I have asked Seachem to send a spoon, and the said they will send one. I probably will be offering my unopened 2.2 pound (1 kg) for $60. The cheapest I can see it for is $70 delivered on Amazon.ca


----------



## cpat83 (Sep 1, 2015)

I've been using safe in my 75 and 55.

I bought a 250 G container from amazon.ca and to get the free shipping I added these mini measuring spoons

Norpro 3080 Mini Measuring Spoons, 5-Piece Set: Amazon.ca: Home & Kitchen

They can be broken down as
TAD - 1/4 teaspoon
DASH - 1/12 teaspoon
PINCH - 1/16 teaspoon
SMIDGEN - 1/32 teaspoon
DROP - 1/64 teaspoon

Why they put stupid words on it rather than the numbers - I have NO idea and it is very stupid...

Anyways,
I've determined that for my 75 gallon I use 1/16 a teaspoon. I use the same amount for my 55 gallon. No issues, I pre mix it with a bit of water just before a water change (and i put water in straight from the tap).


----------



## mikebike (Sep 8, 2010)

I find the inexpensive digital scales are handy for making the initial dose.

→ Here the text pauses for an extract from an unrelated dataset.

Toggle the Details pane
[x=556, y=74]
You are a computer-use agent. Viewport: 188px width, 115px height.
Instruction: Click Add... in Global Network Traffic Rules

then use that quanity to make/mark a spoon or other container to use as a scoup.


----------



## TomC (Apr 21, 2010)

Nice spoons. Does anyone know if they can be found locally?


----------



## CRS Fan (Apr 21, 2010)

I've only been able to find them through E-bay/Amazon, Tom.

Best regards,

Stuart




Tankless in Vancouver


----------



## mikebike (Sep 8, 2010)

I will check the local kitchen ware shop

They had them in the past but sold out they suggest the $ stores.


----------



## davej (Apr 28, 2010)

Contact seachem and they will send you out one of the little spoons.
The spoon is equal to about 1/50 of a teaspoon, so very little is needed.
They recommend you dose safe to the full volume of the tank you are changing the water in.
I use a spoonful for every 20 gallons of water in the tank.
For my 40 gallon tanks I siphon out my water, drop 2 spoons of safe in and fill tank back up straight from the tap.
Never had an issue, do this on my zebra plecos with loads of babies.


----------



## TomC (Apr 21, 2010)

davej said:


> They recommend you dose safe to the full volume of the tank you are changing the water in.

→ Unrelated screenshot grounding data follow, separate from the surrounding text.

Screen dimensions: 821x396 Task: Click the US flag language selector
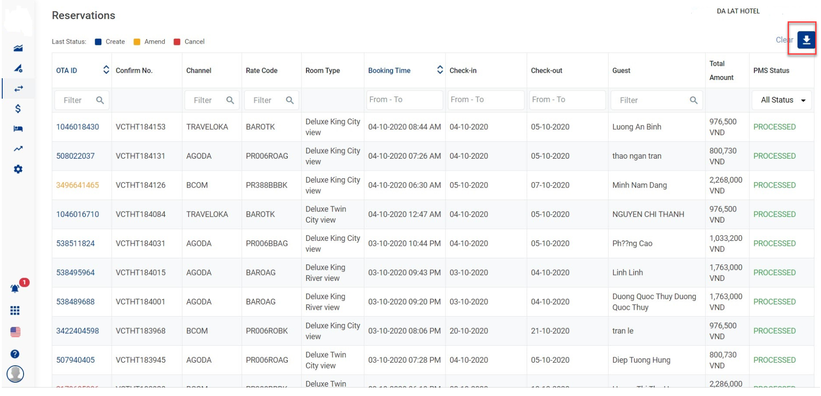coord(15,332)
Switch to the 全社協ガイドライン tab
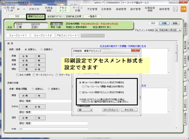Screen dimensions: 189x139 tap(55, 16)
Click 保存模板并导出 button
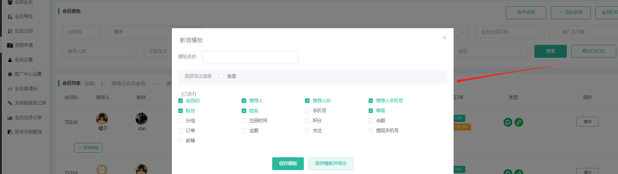The width and height of the screenshot is (618, 174). click(x=331, y=164)
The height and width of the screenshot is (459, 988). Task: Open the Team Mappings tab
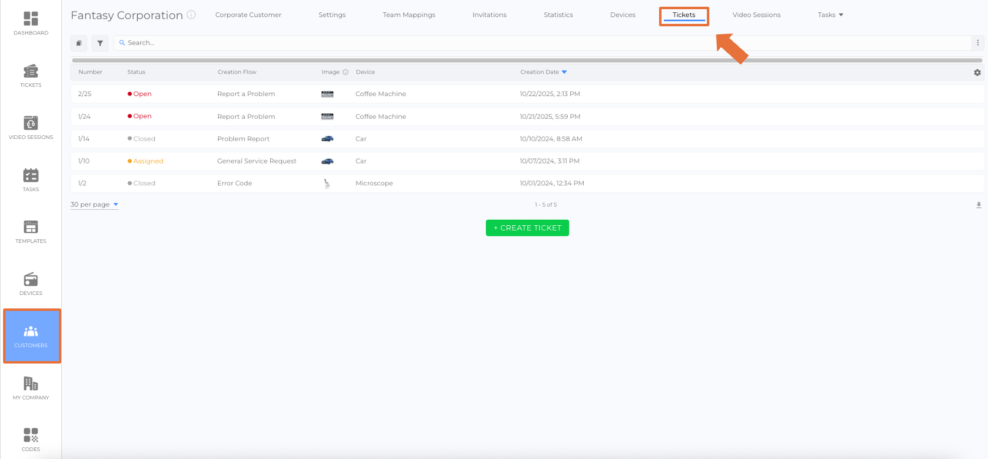409,15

 That seems odd. I'll have to look into that. Normally you would think that, say, if you made a 50g change in a 100g tank you would use twice as much as if you changed 25g in the same tank. My tanks range from 15g to 40g, and normally I change about 25% at a time.

I managed to find a set of those spoons on ebay for about $8 US delivered. I may go for that.

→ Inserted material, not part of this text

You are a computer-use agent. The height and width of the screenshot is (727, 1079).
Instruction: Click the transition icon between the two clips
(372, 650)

J&L and ebay have some pretty cool spoons with a built in mini-scale.


----------



## Ocean (Nov 20, 2014)

I use seachem safe for my 90g and 46 bowfront. I got one of the spoons from seachem. One scoop is for 25 gallons. Works well just stinks up the house for 10mins or so.
What i do now is open the window in the room and close the doors. The smell goes away quickly and doesnt stink up the house anymore.


----------



## Ra's al Ghul (Apr 28, 2010)

Lol, it does smell pretty bad


----------



## davej (Apr 28, 2010)

TomC said:


> That seems odd. I'll have to look into that. Normally you would think that, say, if you made a 50g change in a 100g tank you would use twice as much as if you changed 25g in the same tank. My tanks range from 15g to 40g, and normally I change about 25% at a time.


If I remember right, they suggest you dose for the whole volume because it will detoxify nitrite and nitrates. If your parameters are high, the effectiveness can be used up before you add your water. Plus they get you to use more ; )


----------



## outsider (Jan 13, 2015)

I saw those mini measurement spoon at bed, bath and beyond at Station square. However it come with a set of 3. (with 2 other larger size of measurement spoon.)


----------



## outsider (Jan 13, 2015)

davej said:


> If I remember right, they suggest you dose for the whole volume because it will detoxify nitrite and nitrates. If your parameters are high, the effectiveness can be used up before you add your water. Plus they get you to use more ; )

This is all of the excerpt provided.